◆ **BRIEF**:
Please show every line of the entries below that contains the word "This". Case counts.

(begin)

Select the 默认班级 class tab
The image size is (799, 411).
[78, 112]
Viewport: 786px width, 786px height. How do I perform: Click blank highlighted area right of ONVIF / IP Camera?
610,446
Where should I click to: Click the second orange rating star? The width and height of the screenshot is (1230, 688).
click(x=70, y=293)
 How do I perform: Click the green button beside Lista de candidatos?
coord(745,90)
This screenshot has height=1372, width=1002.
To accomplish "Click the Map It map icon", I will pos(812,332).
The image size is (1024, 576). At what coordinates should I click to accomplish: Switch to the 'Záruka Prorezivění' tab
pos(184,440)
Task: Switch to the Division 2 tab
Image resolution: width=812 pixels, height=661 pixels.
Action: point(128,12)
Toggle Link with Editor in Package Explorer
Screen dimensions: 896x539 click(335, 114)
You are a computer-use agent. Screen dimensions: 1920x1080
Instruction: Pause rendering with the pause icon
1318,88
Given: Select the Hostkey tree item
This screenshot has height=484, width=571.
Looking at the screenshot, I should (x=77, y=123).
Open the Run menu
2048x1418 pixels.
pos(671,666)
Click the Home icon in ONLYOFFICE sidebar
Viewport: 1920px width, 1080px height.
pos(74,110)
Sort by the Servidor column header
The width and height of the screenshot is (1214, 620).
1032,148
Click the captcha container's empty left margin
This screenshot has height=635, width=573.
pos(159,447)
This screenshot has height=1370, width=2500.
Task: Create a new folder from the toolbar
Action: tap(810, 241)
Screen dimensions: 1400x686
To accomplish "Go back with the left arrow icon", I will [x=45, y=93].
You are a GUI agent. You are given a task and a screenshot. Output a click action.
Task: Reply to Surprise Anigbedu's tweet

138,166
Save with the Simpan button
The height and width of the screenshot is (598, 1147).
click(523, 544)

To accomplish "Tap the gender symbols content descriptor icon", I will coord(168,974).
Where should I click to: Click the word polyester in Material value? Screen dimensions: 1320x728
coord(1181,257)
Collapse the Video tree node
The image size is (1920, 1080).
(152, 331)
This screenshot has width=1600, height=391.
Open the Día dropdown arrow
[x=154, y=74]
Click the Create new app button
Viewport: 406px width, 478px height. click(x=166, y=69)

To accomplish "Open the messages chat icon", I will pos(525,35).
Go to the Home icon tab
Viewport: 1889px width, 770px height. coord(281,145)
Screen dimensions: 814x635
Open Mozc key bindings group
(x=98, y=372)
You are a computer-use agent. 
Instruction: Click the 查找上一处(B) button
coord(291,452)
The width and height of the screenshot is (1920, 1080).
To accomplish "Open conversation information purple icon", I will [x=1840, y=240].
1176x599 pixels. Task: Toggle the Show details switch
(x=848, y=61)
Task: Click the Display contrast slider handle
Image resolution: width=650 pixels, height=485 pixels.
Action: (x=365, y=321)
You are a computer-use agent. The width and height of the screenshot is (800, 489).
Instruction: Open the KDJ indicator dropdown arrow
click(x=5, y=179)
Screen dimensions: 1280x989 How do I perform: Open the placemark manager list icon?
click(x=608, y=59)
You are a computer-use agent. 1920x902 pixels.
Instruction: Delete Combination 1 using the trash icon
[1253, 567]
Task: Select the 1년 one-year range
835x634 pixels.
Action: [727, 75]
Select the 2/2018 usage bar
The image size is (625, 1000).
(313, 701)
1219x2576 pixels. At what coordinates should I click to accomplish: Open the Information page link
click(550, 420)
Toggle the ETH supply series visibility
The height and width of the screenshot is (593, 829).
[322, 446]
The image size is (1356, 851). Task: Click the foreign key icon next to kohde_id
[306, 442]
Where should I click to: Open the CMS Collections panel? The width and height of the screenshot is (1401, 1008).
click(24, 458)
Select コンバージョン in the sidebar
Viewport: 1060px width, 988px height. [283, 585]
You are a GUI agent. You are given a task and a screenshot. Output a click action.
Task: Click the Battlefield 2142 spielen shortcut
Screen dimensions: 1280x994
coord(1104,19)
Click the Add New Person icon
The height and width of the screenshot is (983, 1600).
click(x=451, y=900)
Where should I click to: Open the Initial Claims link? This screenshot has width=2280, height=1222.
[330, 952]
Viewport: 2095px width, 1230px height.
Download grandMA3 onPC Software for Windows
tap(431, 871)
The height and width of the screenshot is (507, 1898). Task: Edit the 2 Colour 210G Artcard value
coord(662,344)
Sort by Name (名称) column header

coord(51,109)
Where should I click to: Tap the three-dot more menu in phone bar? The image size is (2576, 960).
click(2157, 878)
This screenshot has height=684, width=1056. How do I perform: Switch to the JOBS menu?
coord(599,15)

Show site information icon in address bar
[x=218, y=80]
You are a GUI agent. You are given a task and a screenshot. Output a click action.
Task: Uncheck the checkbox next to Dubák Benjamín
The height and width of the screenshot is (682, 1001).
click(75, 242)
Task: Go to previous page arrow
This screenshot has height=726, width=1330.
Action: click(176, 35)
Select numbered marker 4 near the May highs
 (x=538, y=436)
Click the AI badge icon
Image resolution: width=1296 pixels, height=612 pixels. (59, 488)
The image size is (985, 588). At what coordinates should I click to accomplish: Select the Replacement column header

(end)

◆ **TASK ANSWER**:
This screenshot has height=1372, width=1002.
This screenshot has height=484, width=571.
This screenshot has height=635, width=573.
This screenshot has height=1370, width=2500.
This screenshot has width=1600, height=391.
Where should I click to: Open the Initial Claims link? This screenshot has width=2280, height=1222.
This screenshot has height=684, width=1056. How do I perform: Switch to the JOBS menu?
This screenshot has height=726, width=1330.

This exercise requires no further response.